CUT&RUN has proven to be adaptable to numerous alterations to suit experimental contexts, most of which have been developed by Steve Henikoff’s group. One such adaptation is robotic automation of the protocol for high-throughput profiling (AutoCUT&RUN; (Janssens et al. 2018). In addition, Henikoff’s group has published CUT&RUN.Salt, a method that allows chromatin fractionation based on solubility and is especially useful for profiling centromeric or otherwise insoluble chromatin under typical conditions (Thakur and Henikoff 2018). To improve efficiency of pA-MNase-antibody binding, Henikoff’s group has engineered a recombinant Protein A-Protein G-MNase fusion construct that allows for profiling of non-rabbit antibodies without a secondary antibody step (Meers et al. 2019). Finally, CUT&RUN has been combined with traditional ChIP (CUT&RUN.ChIP) that allows one to ChIP for protein complexes present within released CUT&RUN fragments (Brahma and Henikoff 2019). The general CUT&RUN technique therefore appears flexible to profile protein localization for a variety of experimental designs and desired outcomes.

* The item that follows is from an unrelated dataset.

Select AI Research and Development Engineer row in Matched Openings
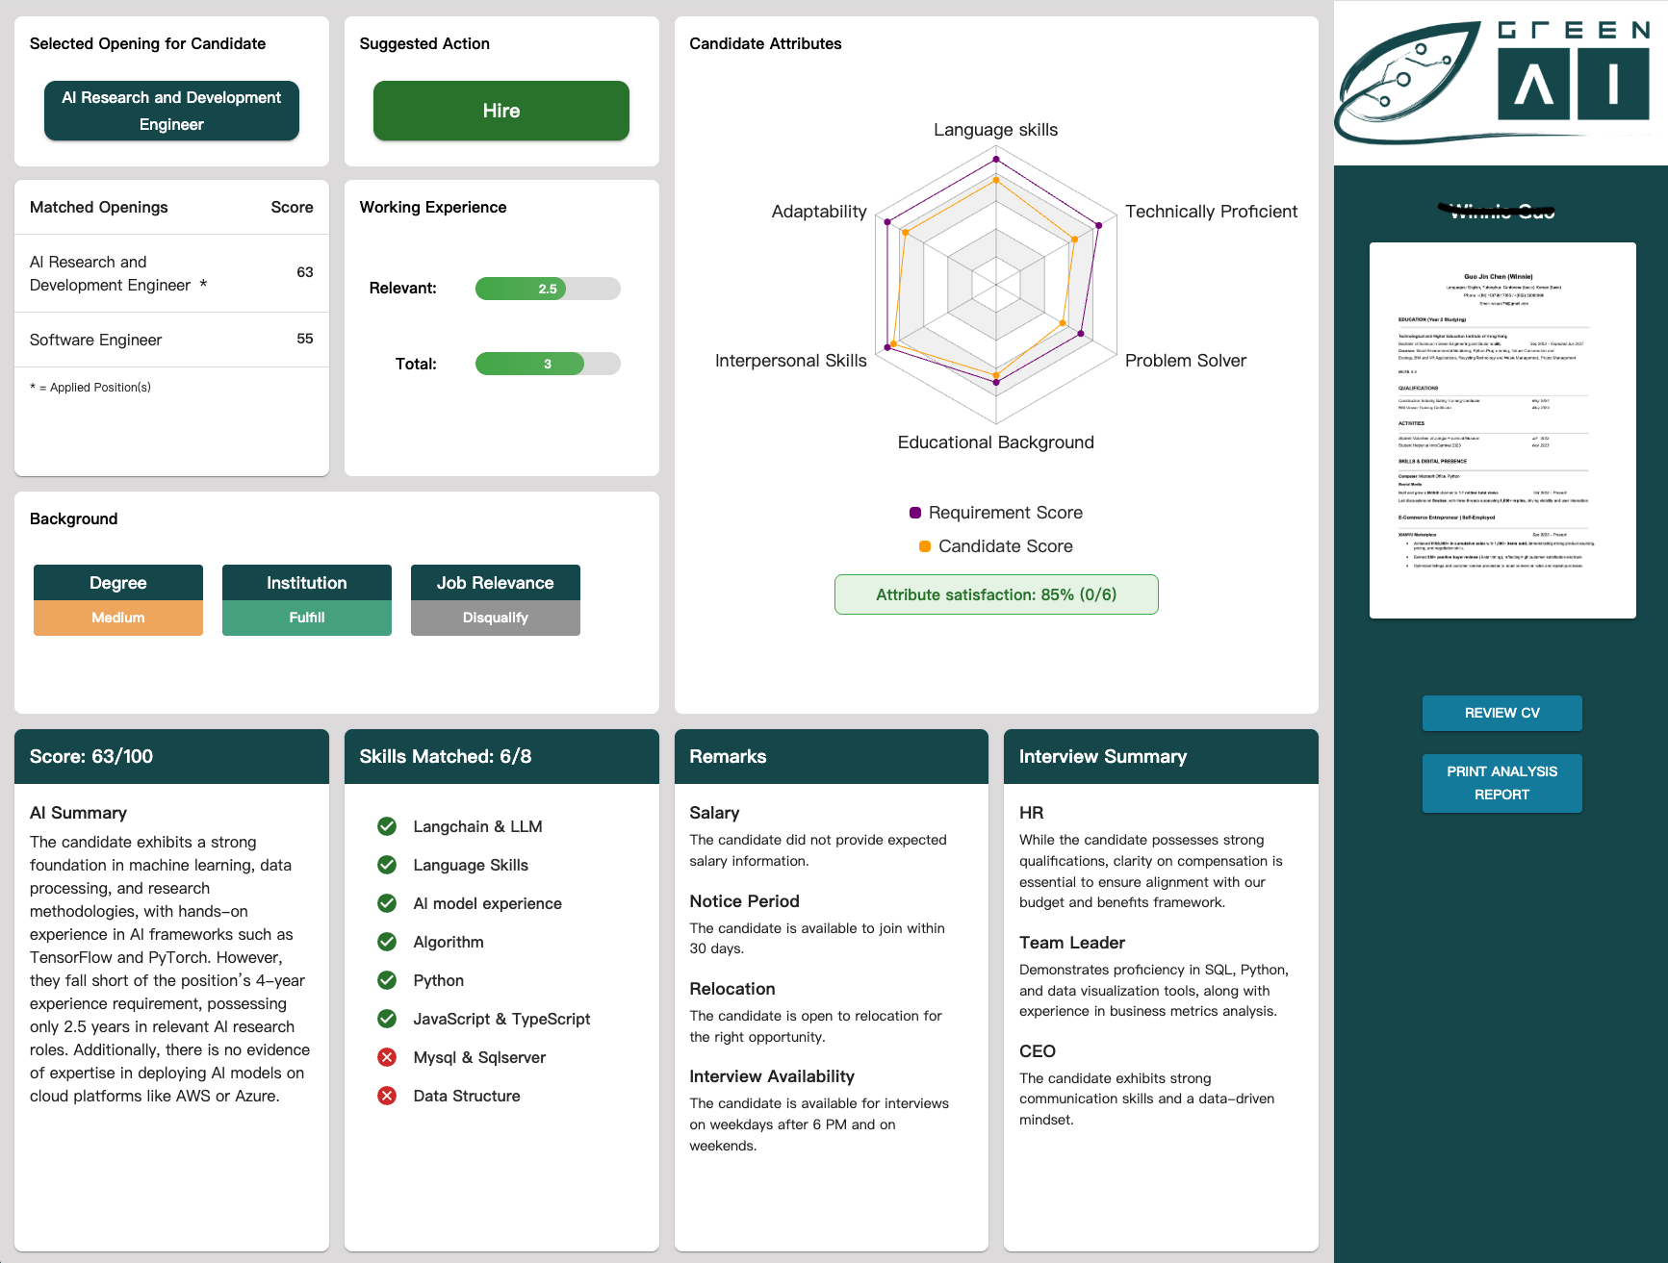Screen dimensions: 1668x1263 click(171, 273)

In 2019, the first single-cell genome-wide profiling of chromatin-bound proteins using CUT&RUN was published to examine pluripotency factors in murine embryonic stem cells (Hainer et al. 2019). In addition to profiling in single cells, factor binding was profiled in individual early blastocysts (consisting of between 30-50 cells each), an application not previously possible using ChIP-based techniques. More recently, Cleavage Under Targets and Tagmentation, or CUT&Tag, was developed as a modification on CUT&RUN that uses a recombinant Protein A-Tn5 transposase fusion instead of a recombinant pA-MNase fusion protein (Kaya-Okur et al. 2019). CUT&Tag has been used to profile histone modifications in single cells, although it has not yet been used to profile transcription factor binding in single cells (Kaya-Okur et al. 2019). In addition to CUT&Tag, a similar single-cell modification of ChIC, scChIC-seq, which involves tethering of MNase to a specific antibody and cleavage of target sites using the antibody to direct the MNase, then selectively amplifying cleaved fragments by PCR was developed (Ku et al. 2019). Between CUT&RUN, uliCUT&RUN, CUT&Tag, ChEC-seq, and ChIC-seq, ChIC- and ChEC-derived techniques appear poised to facilitate the next era of chromatin-interacting factor profiling.

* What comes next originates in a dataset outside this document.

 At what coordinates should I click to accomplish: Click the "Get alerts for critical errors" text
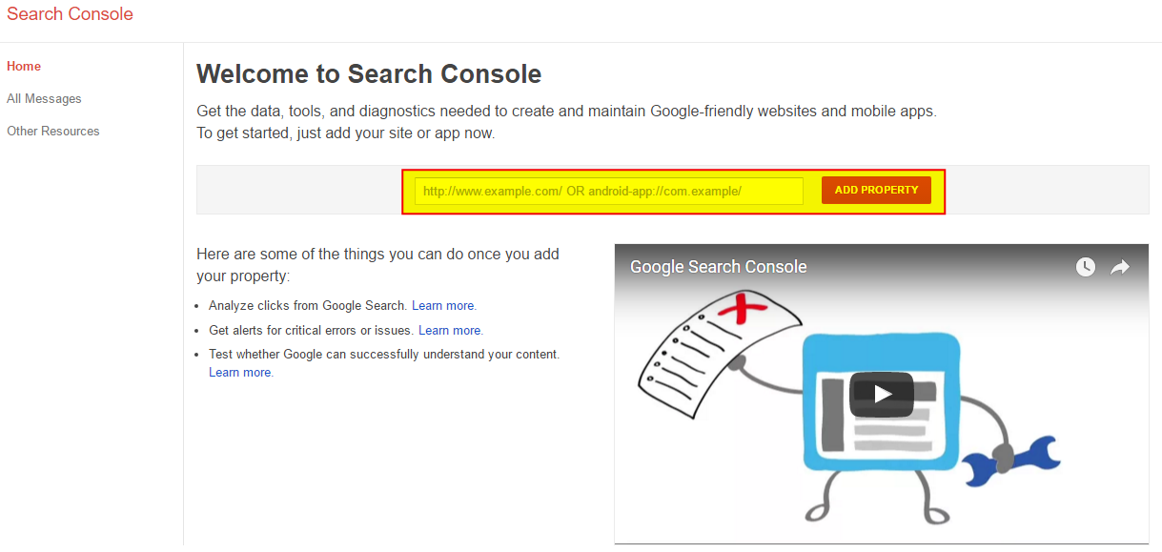tap(311, 331)
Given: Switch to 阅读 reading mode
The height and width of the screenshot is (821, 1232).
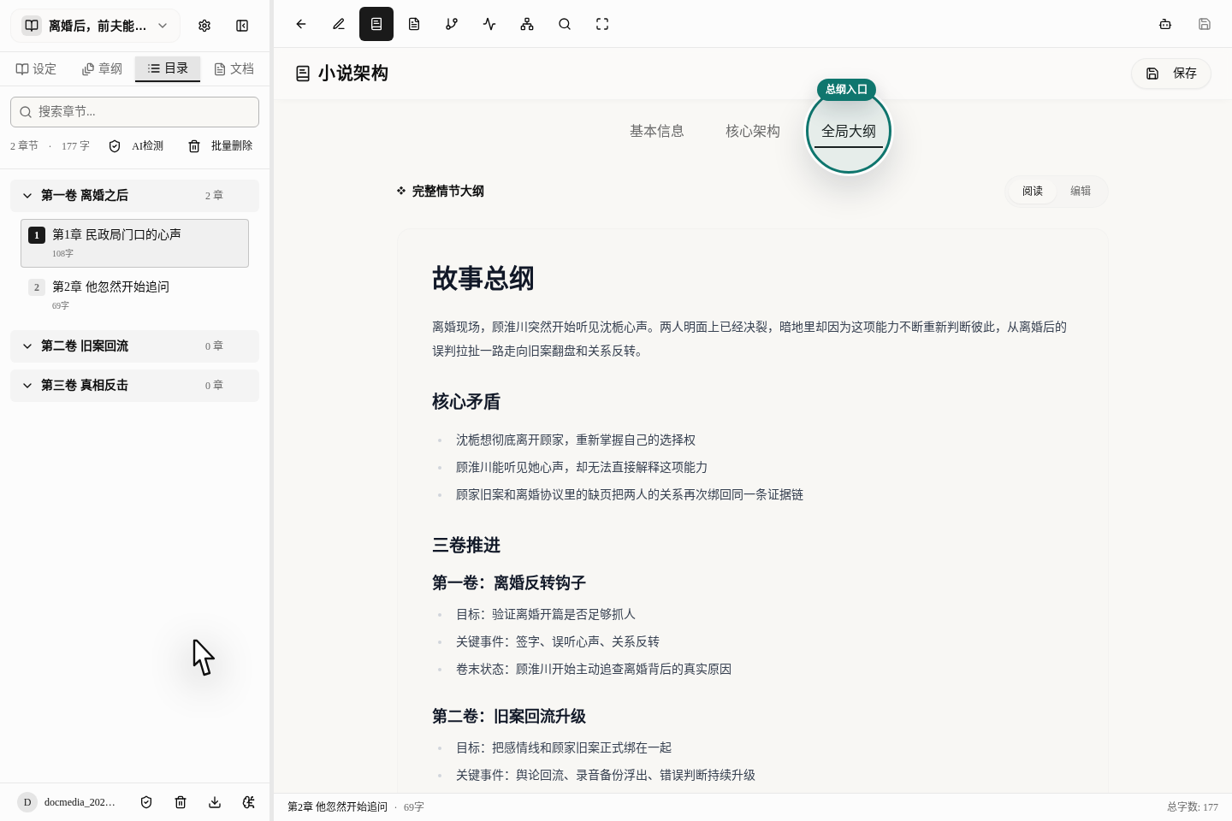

As genomic technique refinement has allowed researchers to identify factor binding sites on chromatin and DNA accessibility with high resolution, the limitations of standard techniques have become more and more apparent. Because of differences due to cellular heterogeneity, inconsistent enzyme digestion kinetics, and untargeted sample isolation, recent advances in genomic techniques have focused on reducing necessary sample input and background signal. These technical improvements have made it possible to examine genome architecture and factor-binding profiles in individual cells, low-input samples like patient biopsies, and subsets of heterogeneous cellular populations. What has emerged from genomic studies of accessibility and factor binding is a complex picture of DNA templated activities regulated by chromatin architecture.

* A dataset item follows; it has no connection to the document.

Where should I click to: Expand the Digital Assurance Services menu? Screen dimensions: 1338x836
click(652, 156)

Profiling of genome accessibility and factor binding has set the stage for identification of genomic regulatory mechanisms; however, these techniques are merely a start towards understanding the gene regulation on a mechanistic level. These data must be integrated to understand how transcriptional and cellular networks function cooperatively and antagonistically to shape the functional genome. Additionally, comparisons between cell types will be important to provide insight into the ways in which a common suite of factors drive cell type-specific functions.